Can't say that the genre is my cup of tea but I dig the art style.

I guess that on some weird primodial basis, I think that if you're going to use drawings as your medium, you might as well explore it and do all the things with it that you couldn't do if you were taking pictures or making film or writing it down or something. Not that comics gotta be necessarily one thing or another but when it is just drawings of people doing more-or-less people things, it is pretty difficult for me to get into it.
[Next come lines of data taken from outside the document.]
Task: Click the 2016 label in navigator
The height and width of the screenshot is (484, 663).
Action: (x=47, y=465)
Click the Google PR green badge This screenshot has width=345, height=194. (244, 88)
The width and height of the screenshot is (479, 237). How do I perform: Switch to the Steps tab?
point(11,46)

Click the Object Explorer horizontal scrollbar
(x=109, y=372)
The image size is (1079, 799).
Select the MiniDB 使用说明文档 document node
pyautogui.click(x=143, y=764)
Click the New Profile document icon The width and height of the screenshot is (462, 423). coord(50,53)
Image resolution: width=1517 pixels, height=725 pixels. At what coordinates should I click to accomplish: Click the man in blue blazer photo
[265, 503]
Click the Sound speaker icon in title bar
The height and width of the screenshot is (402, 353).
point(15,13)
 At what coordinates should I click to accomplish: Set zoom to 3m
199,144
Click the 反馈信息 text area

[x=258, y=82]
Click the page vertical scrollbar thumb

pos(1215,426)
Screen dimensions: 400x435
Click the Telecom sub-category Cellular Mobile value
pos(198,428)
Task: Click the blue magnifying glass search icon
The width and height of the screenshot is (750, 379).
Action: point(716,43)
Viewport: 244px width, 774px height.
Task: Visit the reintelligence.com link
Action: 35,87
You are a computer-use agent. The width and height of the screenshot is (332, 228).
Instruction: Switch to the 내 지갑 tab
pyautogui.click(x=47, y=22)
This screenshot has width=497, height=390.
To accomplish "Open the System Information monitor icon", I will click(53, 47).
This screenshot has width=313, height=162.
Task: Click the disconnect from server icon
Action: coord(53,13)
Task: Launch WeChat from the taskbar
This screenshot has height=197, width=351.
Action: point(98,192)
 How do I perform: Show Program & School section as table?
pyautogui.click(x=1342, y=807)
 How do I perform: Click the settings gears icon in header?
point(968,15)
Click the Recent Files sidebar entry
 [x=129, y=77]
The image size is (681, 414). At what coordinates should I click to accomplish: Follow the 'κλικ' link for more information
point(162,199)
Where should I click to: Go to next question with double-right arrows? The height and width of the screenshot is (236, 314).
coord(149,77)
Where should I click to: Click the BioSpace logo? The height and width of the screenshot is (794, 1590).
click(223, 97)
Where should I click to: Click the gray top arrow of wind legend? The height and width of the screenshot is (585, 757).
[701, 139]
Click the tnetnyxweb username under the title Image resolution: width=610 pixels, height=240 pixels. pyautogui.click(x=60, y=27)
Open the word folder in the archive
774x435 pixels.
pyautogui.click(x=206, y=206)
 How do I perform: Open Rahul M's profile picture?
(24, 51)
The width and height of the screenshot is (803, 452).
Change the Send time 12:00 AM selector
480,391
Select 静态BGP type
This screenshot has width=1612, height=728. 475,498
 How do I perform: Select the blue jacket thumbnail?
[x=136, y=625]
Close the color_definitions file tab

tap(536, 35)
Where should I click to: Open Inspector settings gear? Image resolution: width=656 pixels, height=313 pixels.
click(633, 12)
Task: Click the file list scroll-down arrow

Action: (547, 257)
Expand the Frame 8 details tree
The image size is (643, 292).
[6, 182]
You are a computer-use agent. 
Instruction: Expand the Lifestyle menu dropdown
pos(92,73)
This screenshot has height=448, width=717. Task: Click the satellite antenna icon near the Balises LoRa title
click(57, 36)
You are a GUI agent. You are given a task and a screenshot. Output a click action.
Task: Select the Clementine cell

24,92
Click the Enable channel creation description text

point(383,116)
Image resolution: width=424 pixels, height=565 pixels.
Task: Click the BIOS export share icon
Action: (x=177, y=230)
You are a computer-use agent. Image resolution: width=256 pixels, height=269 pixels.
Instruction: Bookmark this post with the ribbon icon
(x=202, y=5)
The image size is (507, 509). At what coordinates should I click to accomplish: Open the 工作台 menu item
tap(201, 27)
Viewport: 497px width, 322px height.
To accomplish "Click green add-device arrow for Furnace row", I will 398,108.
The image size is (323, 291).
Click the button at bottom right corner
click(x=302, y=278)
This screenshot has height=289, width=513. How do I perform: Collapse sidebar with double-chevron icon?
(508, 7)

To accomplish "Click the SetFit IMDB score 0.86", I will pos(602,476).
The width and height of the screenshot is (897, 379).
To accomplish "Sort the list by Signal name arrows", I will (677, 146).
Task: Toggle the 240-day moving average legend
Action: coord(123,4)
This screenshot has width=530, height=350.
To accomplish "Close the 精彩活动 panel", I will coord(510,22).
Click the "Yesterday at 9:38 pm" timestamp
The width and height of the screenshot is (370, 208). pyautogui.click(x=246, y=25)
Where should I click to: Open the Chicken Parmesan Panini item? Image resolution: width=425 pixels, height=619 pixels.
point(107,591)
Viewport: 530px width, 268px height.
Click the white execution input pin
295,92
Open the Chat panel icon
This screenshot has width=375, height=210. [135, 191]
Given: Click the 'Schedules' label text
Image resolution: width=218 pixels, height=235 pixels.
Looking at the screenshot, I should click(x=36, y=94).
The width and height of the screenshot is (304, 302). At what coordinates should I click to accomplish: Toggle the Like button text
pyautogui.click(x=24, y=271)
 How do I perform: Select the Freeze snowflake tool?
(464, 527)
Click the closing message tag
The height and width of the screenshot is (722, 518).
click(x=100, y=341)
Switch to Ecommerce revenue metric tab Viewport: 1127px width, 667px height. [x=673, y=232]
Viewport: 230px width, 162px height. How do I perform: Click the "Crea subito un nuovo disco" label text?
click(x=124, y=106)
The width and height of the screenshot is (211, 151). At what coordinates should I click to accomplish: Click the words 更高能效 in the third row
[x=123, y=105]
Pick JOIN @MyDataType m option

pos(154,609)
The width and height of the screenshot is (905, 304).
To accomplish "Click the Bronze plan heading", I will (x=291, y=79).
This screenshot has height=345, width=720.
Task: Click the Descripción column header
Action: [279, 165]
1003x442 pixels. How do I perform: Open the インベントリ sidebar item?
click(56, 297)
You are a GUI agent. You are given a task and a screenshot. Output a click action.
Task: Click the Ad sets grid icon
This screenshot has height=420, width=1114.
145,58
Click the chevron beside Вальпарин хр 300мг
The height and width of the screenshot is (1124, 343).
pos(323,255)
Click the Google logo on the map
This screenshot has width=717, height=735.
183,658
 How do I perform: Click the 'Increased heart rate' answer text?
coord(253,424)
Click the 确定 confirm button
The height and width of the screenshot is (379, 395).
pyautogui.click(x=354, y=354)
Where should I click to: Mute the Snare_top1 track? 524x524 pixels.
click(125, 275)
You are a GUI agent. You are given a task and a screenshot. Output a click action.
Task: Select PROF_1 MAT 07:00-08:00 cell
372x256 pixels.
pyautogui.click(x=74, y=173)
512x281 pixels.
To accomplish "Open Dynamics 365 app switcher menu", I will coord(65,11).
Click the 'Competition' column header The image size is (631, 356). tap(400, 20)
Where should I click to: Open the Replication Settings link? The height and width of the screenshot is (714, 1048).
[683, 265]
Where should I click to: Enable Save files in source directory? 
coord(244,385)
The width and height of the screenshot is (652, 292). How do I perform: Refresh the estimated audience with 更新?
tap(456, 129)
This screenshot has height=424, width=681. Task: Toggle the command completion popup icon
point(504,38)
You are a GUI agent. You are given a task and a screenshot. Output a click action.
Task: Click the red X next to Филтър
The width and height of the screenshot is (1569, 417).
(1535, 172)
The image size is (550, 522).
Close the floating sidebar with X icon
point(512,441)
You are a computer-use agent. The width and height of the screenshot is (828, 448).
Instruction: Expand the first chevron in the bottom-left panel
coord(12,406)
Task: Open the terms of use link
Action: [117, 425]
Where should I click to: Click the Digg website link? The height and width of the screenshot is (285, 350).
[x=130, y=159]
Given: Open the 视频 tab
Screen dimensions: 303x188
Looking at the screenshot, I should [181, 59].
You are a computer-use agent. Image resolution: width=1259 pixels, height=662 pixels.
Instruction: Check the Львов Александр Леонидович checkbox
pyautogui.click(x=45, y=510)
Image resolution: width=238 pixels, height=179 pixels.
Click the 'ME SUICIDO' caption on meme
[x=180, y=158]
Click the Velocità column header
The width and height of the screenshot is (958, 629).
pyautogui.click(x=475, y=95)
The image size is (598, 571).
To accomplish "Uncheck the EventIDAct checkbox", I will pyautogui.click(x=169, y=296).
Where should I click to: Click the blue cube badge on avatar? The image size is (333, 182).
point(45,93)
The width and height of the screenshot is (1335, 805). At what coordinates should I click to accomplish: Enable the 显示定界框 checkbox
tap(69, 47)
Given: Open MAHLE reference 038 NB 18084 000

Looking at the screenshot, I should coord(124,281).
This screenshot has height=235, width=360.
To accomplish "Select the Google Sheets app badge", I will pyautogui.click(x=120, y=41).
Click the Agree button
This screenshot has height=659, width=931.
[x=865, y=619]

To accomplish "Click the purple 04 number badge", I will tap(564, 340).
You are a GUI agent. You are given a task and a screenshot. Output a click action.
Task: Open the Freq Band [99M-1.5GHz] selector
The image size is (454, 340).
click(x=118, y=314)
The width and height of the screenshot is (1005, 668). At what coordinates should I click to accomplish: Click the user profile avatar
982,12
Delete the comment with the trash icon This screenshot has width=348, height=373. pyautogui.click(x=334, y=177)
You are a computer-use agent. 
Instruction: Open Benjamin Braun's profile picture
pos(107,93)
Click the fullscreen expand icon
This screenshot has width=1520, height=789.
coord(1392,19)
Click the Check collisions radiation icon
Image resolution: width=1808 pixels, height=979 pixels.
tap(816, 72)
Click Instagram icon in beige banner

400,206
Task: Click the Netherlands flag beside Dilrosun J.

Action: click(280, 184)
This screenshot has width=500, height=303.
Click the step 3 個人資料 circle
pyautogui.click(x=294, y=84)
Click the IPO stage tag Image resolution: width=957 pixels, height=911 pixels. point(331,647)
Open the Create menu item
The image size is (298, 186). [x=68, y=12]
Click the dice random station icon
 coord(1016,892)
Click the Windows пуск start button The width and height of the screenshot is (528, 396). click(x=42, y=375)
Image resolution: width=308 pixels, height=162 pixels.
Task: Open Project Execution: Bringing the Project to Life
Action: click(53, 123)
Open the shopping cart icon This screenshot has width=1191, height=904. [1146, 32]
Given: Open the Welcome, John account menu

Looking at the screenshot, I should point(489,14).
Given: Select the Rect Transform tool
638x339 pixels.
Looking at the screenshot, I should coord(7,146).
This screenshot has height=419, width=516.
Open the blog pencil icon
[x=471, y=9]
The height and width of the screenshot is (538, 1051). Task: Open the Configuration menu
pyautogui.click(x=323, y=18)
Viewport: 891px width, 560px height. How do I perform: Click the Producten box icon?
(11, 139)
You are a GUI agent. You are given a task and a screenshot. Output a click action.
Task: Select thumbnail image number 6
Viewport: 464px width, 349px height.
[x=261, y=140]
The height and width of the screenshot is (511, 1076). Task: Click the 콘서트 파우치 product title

Whether it is... exaggerated comedy or exaggerated action or fantasy or whatnot, it seems a waste of the medium's potential to just write straight realism with it. I feel the same about animation, too, when I see some kid's show and it is a bunch of things that actors could be doing except animated so that the people are part-animal or look animesque, there is difficulty getting drawn into it if you'll excuse the pun. Maybe it's just me.

To a synthesis of blue and Keith's points, though, I'll also say that the quite gentle humour and the sometimes not really going for humor is kind of at odds with the superexaggerated art style. You look at the line-work and the general design and you're thinking "this is going to be exaggerated and harsh in tone" and... y'know... it's actually these really kinda quiet explorations of a dude's life who just kinda wants to go to school and make a kid and stuff.

It often doesn't mesh, the story with the style, we'll say. The subject matter feels like it would be better complimented by either a minimalistic or a realistic art approach.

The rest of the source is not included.